▼
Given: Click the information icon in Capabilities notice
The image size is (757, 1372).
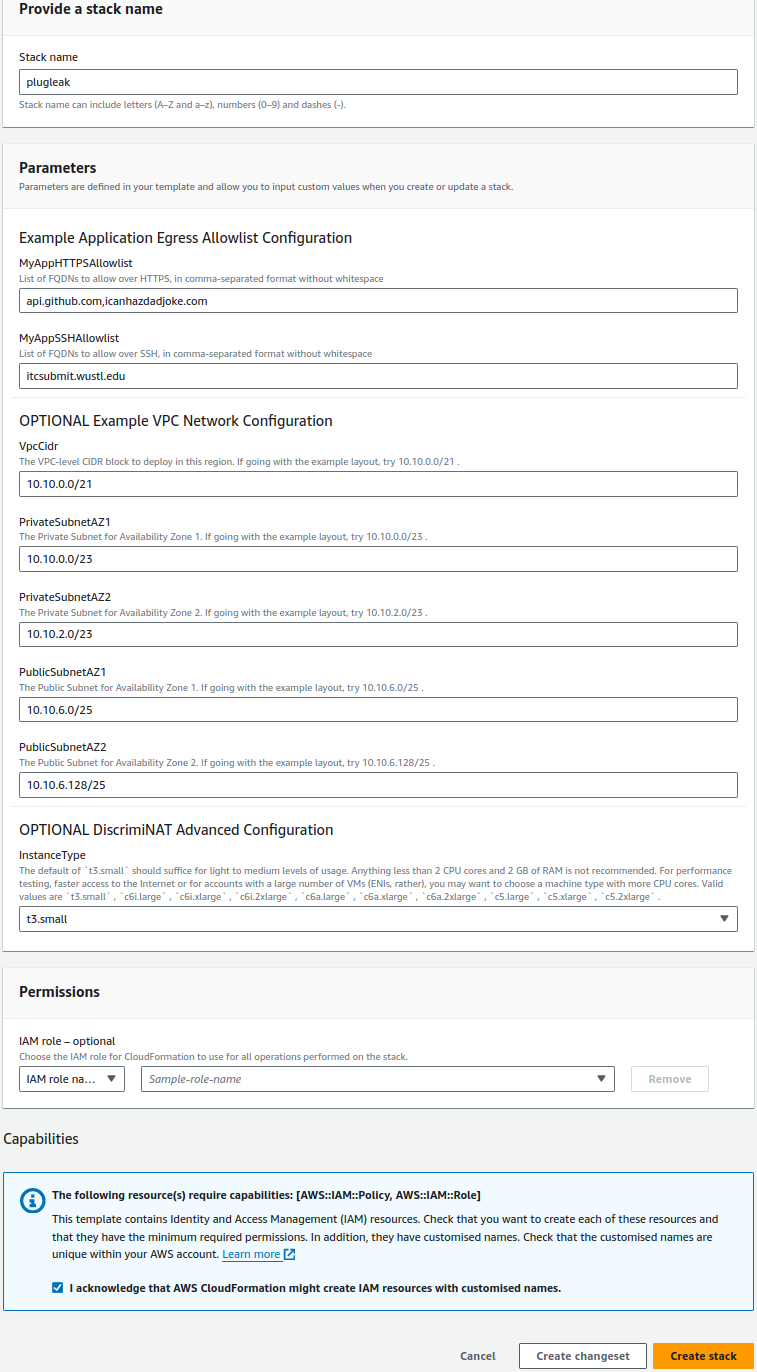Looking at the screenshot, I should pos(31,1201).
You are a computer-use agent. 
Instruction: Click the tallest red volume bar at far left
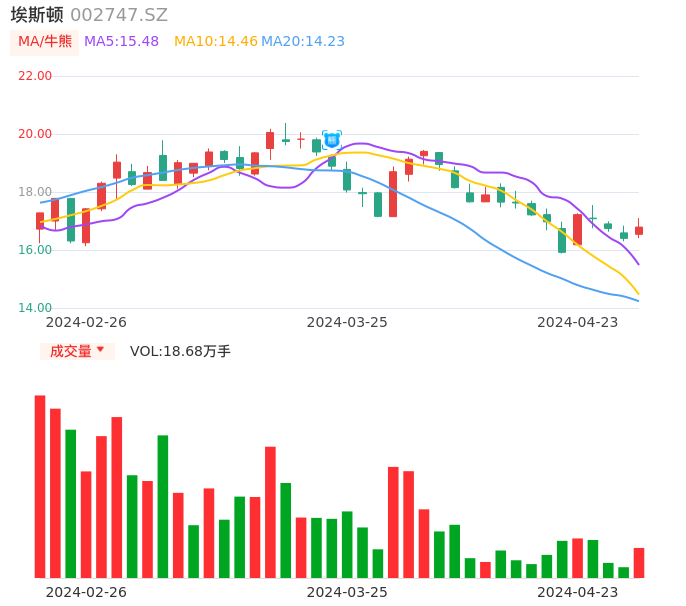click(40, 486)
▲
WRITTEN TASK:
Write out the lines above again word for word, but leave the pictures out.

RESPONSE TO THE EXERCISE:
Given: Click the information icon in Capabilities notice
The image size is (757, 1372).
Looking at the screenshot, I should pos(31,1201).
You are a computer-use agent. 
Instruction: Click the tallest red volume bar at far left
click(40, 486)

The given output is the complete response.